La plateforme chrétienne de vente en ligne Baojiayin a également arrêté de vendre la Bible, tout en ajoutant qu’elle peut encore commercialiser des manuels d’étude biblique. John, un internaute catholique, affirme que la Bible n’a jamais été autorisée à la vente, que ce soit physiquement ou en ligne, et que l’on ne pouvait acheter que la version approuvée par le gouvernement et par l’Église officielle. Mais auparavant, les autorités n’avaient pas appliqué la loi d’une façon aussi stricte. « La prochaine étape pourrait être un grand nettoyage de tout contenu d’Église sur Internet », ajoute-t-il. John affirme qu’après la fin de la session plénière du Parlement chinois, en mars, une nouvelle vague d’oppression a été menée contre les Églises chrétiennes. « On peut sentir que les autorités renforcent la répression contre les religions, et en particulier contre l’Église catholique et l’Église protestante », soutient John, qui pense que cette « sinisation religieuse » est voulue par Xi Jingping. Il craint que cela soit le signe du retour de la Révolution culturelle : « Est-ce que cela ne revient pas à répéter les mêmes erreurs de l’histoire ? »
L’universitaire Ying Fuk-Tsang a en effet publié un article sur sa page Facebook, rappelant qu’après la Révolution culturelle, il y avait eu une grave pénurie de Bibles en Chine. En 1979, quand Deng Xiaoping, alors vice-premier ministre, a visité les États-Unis, le président américain Jimmy Carter lui avait confié qu’il espérait que la Chine puisse publier la Bible. Deng avait alors répondu favorablement. En 1980, l’évêque protestant Mgr Ding Guangxun déclarait auprès du Conseil chrétien de Chine que le pays pourrait enfin commencer à publier la Bible. Le Conseil, approuvé par le gouvernement, aurait alors imprimé trois millions de copies entre 1980 et 1986, sans pouvoir répondre à la demande.

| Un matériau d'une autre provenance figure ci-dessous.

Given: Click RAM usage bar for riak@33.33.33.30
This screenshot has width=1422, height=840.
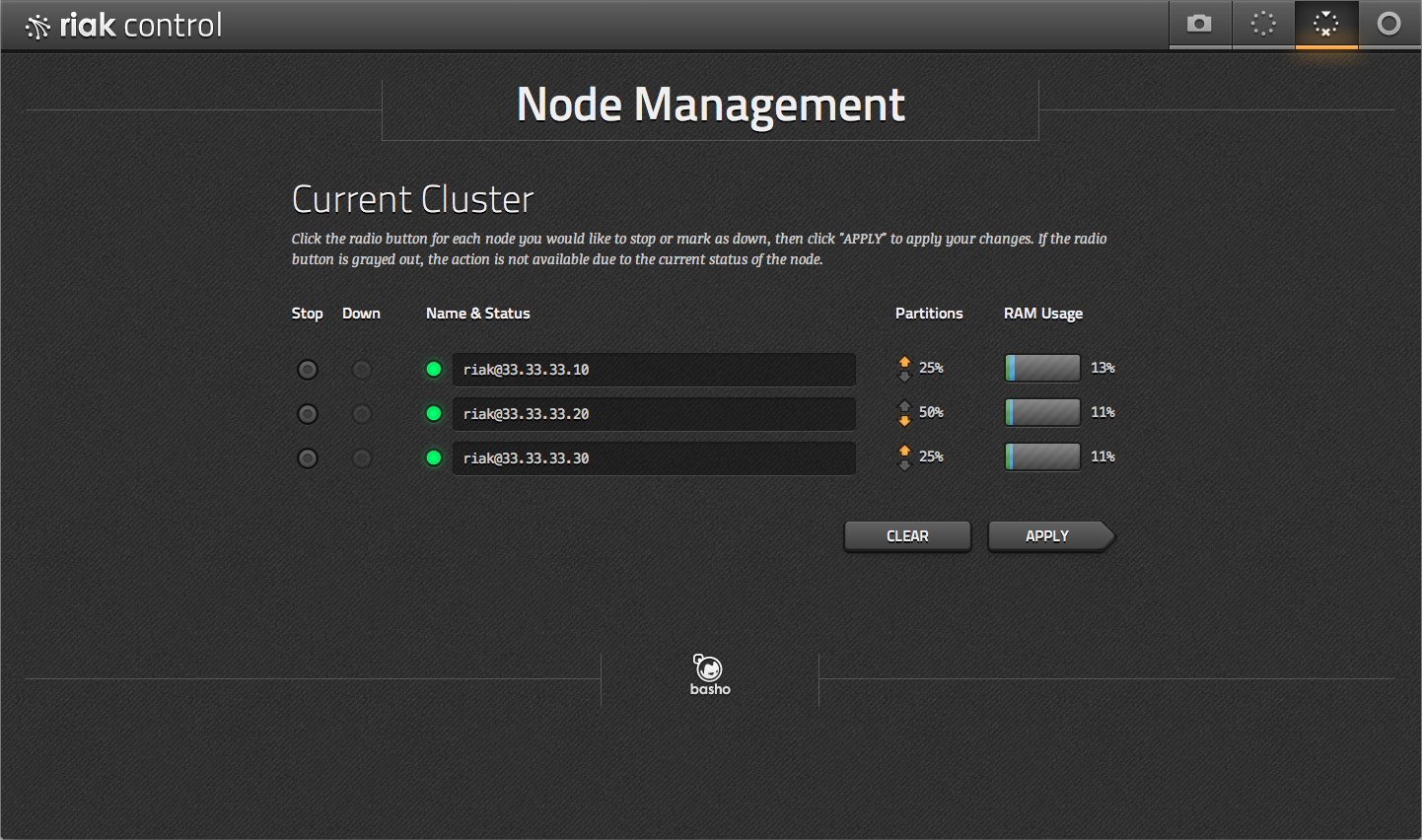Looking at the screenshot, I should [1042, 456].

En 1988, les groupes Amity Foundation et United Bible Societies se sont associés pour construire une usine à Nanjing pour pouvoir diffuser la Bible plus largement. C’est devenu le lieu où l’on pouvait imprimer la Bible légalement, et le Conseil chrétien de Chine était seul à pouvoir publier et distribuer la Bible. Près de trente ans plus tard, en novembre 2016, il avait imprimé 150 millions de copies. En 2004, quand la Loi sur les licences administratives a été votée, la Chine s’est réservée le droit « d’approuver les publications, impressions, exportations et distributions de la Bible ». Selon Ying, le gouvernement contrôlait ainsi le marché des ventes de Bibles. Les librairies chinoises, ajoute Ying, peuvent vendre des livres religieux sur le bouddhisme, le taoïsme ou sur l’islam, mais la Bible n’est pas autorisée. En 2016, en s’adressant au parlement chinois sur les Affaires religieuses, Xi Jingping avait déclaré que les fonctionnaires doivent « promouvoir activement sur Internet les théories du Parti sur les religions ».